→ **PROBLEM**: Within the entries below, the lines from the one with "Community Building (855, 1074)" through the one with "languages (968, 1373)" are to be set down exactly, both ends kept.

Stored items
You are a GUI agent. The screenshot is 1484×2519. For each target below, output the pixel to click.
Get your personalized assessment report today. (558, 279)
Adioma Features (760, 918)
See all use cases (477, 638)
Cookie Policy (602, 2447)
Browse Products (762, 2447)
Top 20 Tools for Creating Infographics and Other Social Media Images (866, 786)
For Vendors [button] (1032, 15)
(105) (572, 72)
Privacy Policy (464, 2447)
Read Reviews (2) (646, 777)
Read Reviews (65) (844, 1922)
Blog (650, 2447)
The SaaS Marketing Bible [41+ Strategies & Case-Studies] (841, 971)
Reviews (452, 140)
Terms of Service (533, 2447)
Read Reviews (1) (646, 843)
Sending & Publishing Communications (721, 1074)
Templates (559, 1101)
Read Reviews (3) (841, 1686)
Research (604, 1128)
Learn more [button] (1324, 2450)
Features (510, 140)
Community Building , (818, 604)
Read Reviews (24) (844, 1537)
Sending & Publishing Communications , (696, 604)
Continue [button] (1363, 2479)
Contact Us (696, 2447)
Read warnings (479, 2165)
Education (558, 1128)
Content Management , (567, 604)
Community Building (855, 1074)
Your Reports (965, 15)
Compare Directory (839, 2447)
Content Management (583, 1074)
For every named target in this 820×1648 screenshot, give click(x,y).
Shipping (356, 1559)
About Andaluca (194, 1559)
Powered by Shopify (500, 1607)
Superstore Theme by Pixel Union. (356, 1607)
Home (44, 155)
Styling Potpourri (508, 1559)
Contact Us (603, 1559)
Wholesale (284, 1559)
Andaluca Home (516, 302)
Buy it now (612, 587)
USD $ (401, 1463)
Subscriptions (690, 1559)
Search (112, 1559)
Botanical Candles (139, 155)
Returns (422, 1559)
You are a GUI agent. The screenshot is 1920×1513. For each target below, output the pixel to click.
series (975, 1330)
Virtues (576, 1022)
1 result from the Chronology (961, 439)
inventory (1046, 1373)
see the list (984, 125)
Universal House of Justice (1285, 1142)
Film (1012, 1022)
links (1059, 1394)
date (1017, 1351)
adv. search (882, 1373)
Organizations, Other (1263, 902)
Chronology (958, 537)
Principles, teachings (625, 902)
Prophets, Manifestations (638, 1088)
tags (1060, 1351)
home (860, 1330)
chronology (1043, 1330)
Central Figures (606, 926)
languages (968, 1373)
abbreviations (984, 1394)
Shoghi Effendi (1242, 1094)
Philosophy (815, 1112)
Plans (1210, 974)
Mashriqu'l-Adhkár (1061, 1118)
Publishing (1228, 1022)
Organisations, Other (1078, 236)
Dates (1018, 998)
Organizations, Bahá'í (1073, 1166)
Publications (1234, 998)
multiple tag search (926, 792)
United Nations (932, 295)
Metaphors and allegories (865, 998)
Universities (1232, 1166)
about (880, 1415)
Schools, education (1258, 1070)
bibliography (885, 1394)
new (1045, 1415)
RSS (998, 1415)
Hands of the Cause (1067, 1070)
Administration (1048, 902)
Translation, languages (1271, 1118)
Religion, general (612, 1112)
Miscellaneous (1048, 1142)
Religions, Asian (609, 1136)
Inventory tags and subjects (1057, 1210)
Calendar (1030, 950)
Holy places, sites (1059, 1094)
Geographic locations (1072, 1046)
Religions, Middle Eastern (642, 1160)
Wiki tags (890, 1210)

→ **REPLY TO THE TASK**:
Community Building (855, 1074)
Your Reports (965, 15)
Compare Directory (839, 2447)
Content Management (583, 1074)
For every named target in this 820×1648 screenshot, give click(x,y).
Shipping (356, 1559)
About Andaluca (194, 1559)
Powered by Shopify (500, 1607)
Superstore Theme by Pixel Union. (356, 1607)
Home (44, 155)
Styling Potpourri (508, 1559)
Contact Us (603, 1559)
Wholesale (284, 1559)
Andaluca Home (516, 302)
Buy it now (612, 587)
USD $ (401, 1463)
Subscriptions (690, 1559)
Search (112, 1559)
Botanical Candles (139, 155)
Returns (422, 1559)
You are a GUI agent. The screenshot is 1920×1513. For each target below, output the pixel to click.
series (975, 1330)
Virtues (576, 1022)
1 result from the Chronology (961, 439)
inventory (1046, 1373)
see the list (984, 125)
Universal House of Justice (1285, 1142)
Film (1012, 1022)
links (1059, 1394)
date (1017, 1351)
adv. search (882, 1373)
Organizations, Other (1263, 902)
Chronology (958, 537)
Principles, teachings (625, 902)
Prophets, Manifestations (638, 1088)
tags (1060, 1351)
home (860, 1330)
chronology (1043, 1330)
Central Figures (606, 926)
languages (968, 1373)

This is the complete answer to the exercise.